Site-Selective Copper-Catalyzed Azidation of Benzylic C-H Bonds

Abstract

Site selectivity represents a key challenge for non-directed C-H functionalization, even when the C-H bond is intrinsically reactive. Here, we report a copper-catalyzed method for benzylic C-H azidation of diverse molecules. Experimental and density functional theory studies suggest the benzyl radical reacts with a Cu^II-azide species via a radical-polar crossover pathway. Comparison of this method with other C-H azidation methods highlights its unique site selectivity, and conversions of the benzyl azide products into amine, triazole, tetrazole, and pyrrole functional groups highlight the broad utility of this method for target molecule synthesis and medicinal chemistry.

Figure 1.

Azides are important intermediates in organic syntheses (A) and medicinal chemistry (B) and are ideally prepared by direct azidation of sp³ C─H bonds (C).

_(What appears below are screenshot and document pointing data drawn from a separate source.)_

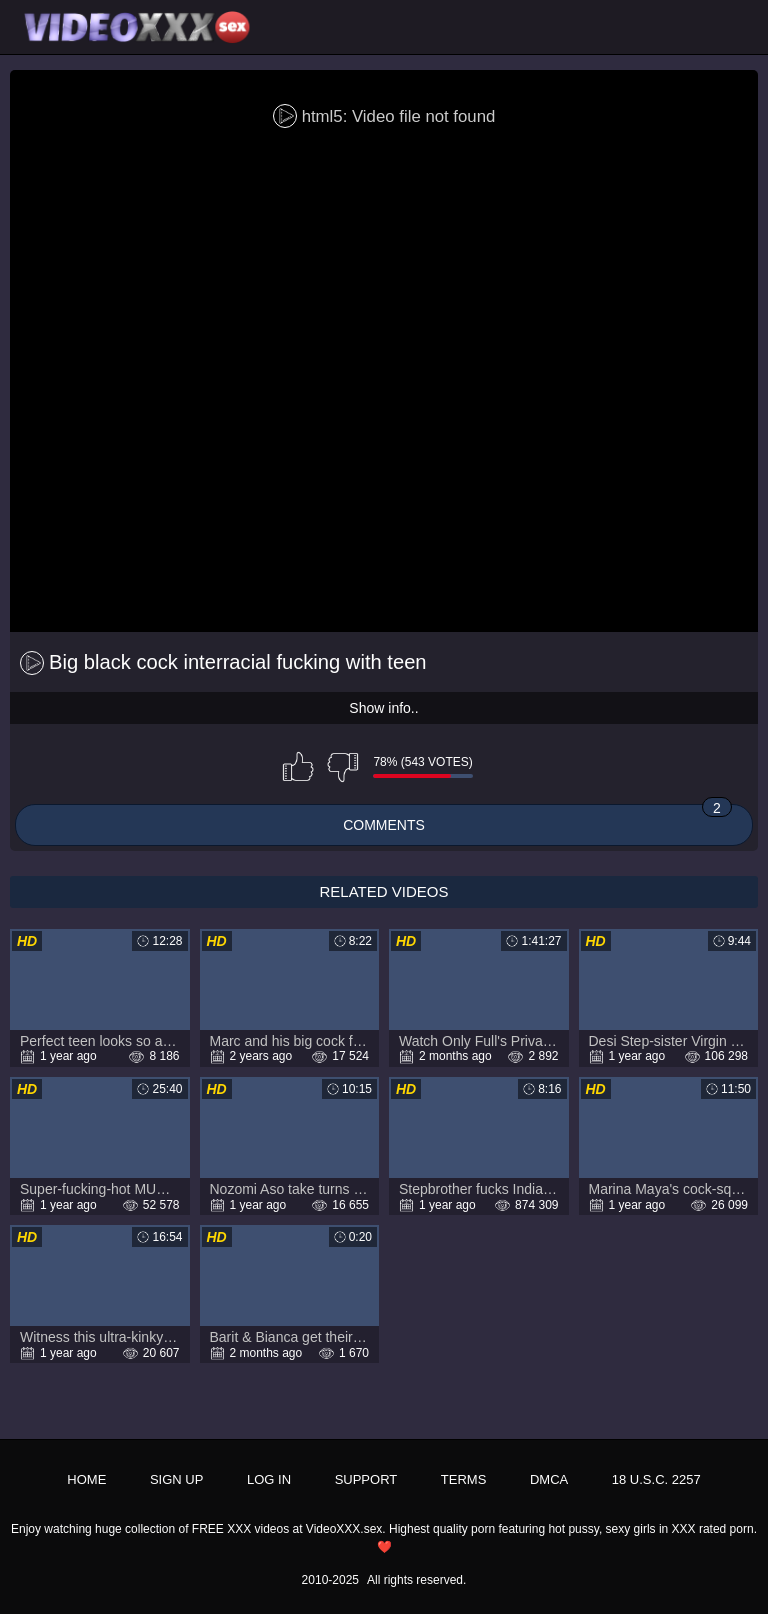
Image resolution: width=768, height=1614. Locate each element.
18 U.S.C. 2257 (656, 1479)
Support (366, 1479)
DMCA (549, 1479)
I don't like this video (343, 767)
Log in (269, 1479)
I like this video (298, 767)
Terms (464, 1479)
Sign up (176, 1479)
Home (86, 1479)
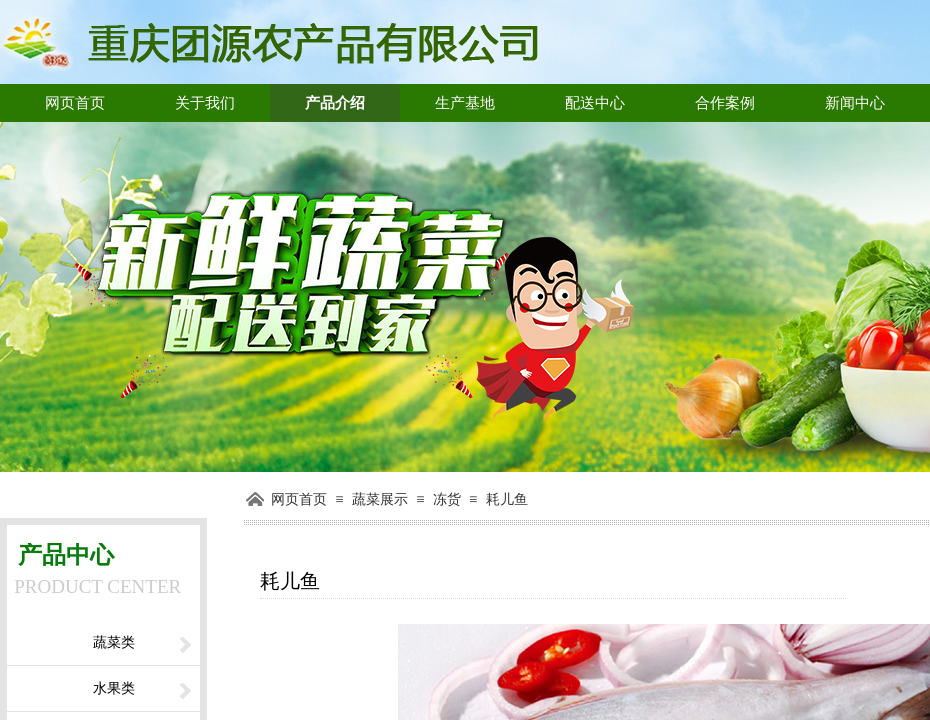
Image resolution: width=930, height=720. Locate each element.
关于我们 (205, 103)
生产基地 (465, 103)
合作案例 (725, 103)
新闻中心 (855, 103)
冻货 (447, 499)
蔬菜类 (114, 642)
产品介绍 (335, 103)
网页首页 (75, 103)
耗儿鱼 (507, 499)
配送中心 (595, 103)
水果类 (114, 688)
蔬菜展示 (380, 499)
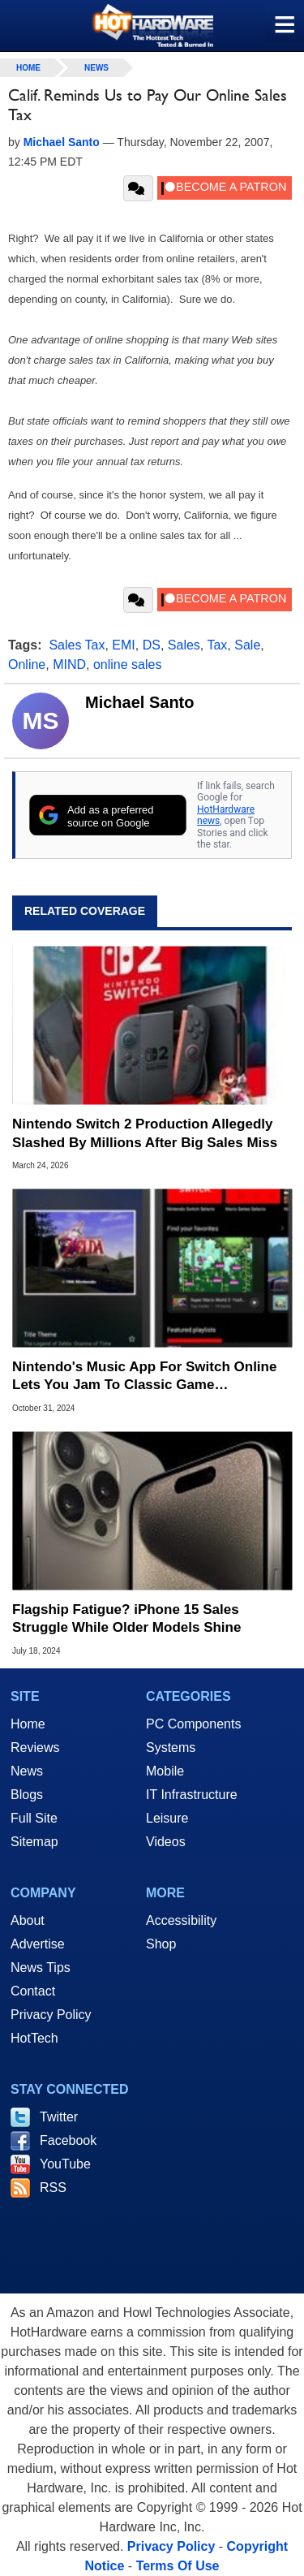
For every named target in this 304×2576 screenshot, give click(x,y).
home (28, 67)
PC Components (193, 1724)
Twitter (59, 2117)
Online (26, 664)
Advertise (38, 1944)
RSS (53, 2187)
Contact (33, 1991)
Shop (161, 1944)
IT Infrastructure (192, 1794)
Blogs (27, 1794)
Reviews (35, 1747)
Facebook (68, 2140)
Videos (166, 1842)
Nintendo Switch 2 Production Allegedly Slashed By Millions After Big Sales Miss (144, 1133)
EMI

NFSI, N-fluorobenzenesulfonimide. Mes-Acr, 9-mesityl-10-alkylacridinium catalyst.

Figure 2.

(A) Synthesis and crystal structure of [(BPhen)Cu^II(N₃)(μ-N₃)]₂ (hydrogen atoms and chlorobenzene molecule omitted for clarity). (B) Reaction of [(BPhen)Cu^II(N₃)(μ-N₃)]₂ with Gomberg’s dimer (6 mol% Cu(OAc)₂/BPhen, 3.6 equiv. TMSN₃, 2.5 equiv. NFSI).

Figure 3.

Three proposed pathways for azidation of the benzyl radical (A), and simplified energy diagrams comparing the three pathways (B) (see text and Supporting Information for details).

Figure 4.

Azidation site selectivity with different catalytic methods (see Section 5 in the Supporting Information for details). Standard condition for method I; substrate (0.4 mmol), Cu(OAc)₂ (2.0 mol%), BiOx (4.0 mol%), TMSN₃ (3.6 equiv.), NFSI (2.5 equiv.), 0.2 M MeNO₂, 30 °C, 24 h for 3b, 48 h for 3c and 3d.

Figure 5.

Derivatization of azides to access primary amine in (−)-dehydroabietylamine (A), pyrrole in Lipitor precursor (B), triazole in anti-tuberculosis agent (C), and tetrazoles in celestolide analogues (D).